=== Excerpt ===
──────────────────────────────

|This imposing example of Renaissance draughtsmanship depicts the mythical union of Leda, Queen of Sparta, with the god Jupiter who has taken the form of a swan. |
Leda is one of the oldest and largest drawings in the Royal Academy Collections. However, its real fascination lies in the fact that it replicates a long-lost work by Michelangelo. It was once thought to be Michelangelo's cartoon for the painting of Leda and the Swan that he produced for Alfonso d'Este, Duke of Ferrara, in 1529-30. However, this attribution has since been challenged and the RA's drawing is now considered to be a copy made by another 16th-century artist, possibly Rosso Fiorentino. Michelangelo's painting and cartoon were sent to France in the 1530s and have since been lost or destroyed. The Royal Academy drawing is therefore among a small number of surviving contemporary copies that record the appearance of Michelangelo's original painting.
The history of Michelangelo's Leda, and its copies, is complex. For reasons which remain obscure, the artist never delivered the painting to the Duke of Ferrara but instead sent the painting and its cartoon to France with his assistant Antonio Mini. There is little solid evidence for the painting's whereabouts once it reached France but the art historian Giorgio Vasari was probably correct in his claim that Michelangelo's Leda was acquired by King François I for the palace of Fontainebleau. The Royal Academy's drawing is thought to have been made from Michelangelo's cartoon rather than his painting, possibly by Rosso Fiorentino who was in France from 1530 to 1540 in the service of the King. Some scholars have doubted the logic of Rosso copying a work which was already in the French royal collection, but the high quality of drawing, along with Vasari's recollection that a cartoon of a Leda was found in Rosso's studio after his death, make this a plausible attribution.
The powerful physicality and erotic charge of Leda and the Swan proved controversial, and probably account for the disappearance of Michelangelo's original works. His painting is reputed to have been destroyed during the seventeenth century on the orders of Queen Anne of Austria because she objected to its 'lasciviousness'. An inventory of the French royal collection made in 1691 records this iconoclastic act as well as the existence of a drawing 'by Michelangelo representing a Leda'. A note in the margin indicates that the drawing was also 'to be burned' and its absence from subsequent inventories suggests that it must have been destroyed, sold or given away.

──────────────────────────────

=== Work to complete ===
Copy the passage on the Leda drawing from "The powerful physicality" to "or given away.", word for word.

=== Collected data entries ===
──────────────────────────────

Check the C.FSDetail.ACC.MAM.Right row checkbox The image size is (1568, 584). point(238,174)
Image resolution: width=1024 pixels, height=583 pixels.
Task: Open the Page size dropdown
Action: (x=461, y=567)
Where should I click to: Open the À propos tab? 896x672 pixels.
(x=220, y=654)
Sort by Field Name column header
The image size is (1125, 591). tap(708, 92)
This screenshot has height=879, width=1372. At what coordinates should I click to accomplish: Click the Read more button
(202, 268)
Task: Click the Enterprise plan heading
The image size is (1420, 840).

──────────────────────────────

=== Response area ===
The powerful physicality and erotic charge of Leda and the Swan proved controversial, and probably account for the disappearance of Michelangelo's original works. His painting is reputed to have been destroyed during the seventeenth century on the orders of Queen Anne of Austria because she objected to its 'lasciviousness'. An inventory of the French royal collection made in 1691 records this iconoclastic act as well as the existence of a drawing 'by Michelangelo representing a Leda'. A note in the margin indicates that the drawing was also 'to be burned' and its absence from subsequent inventories suggests that it must have been destroyed, sold or given away.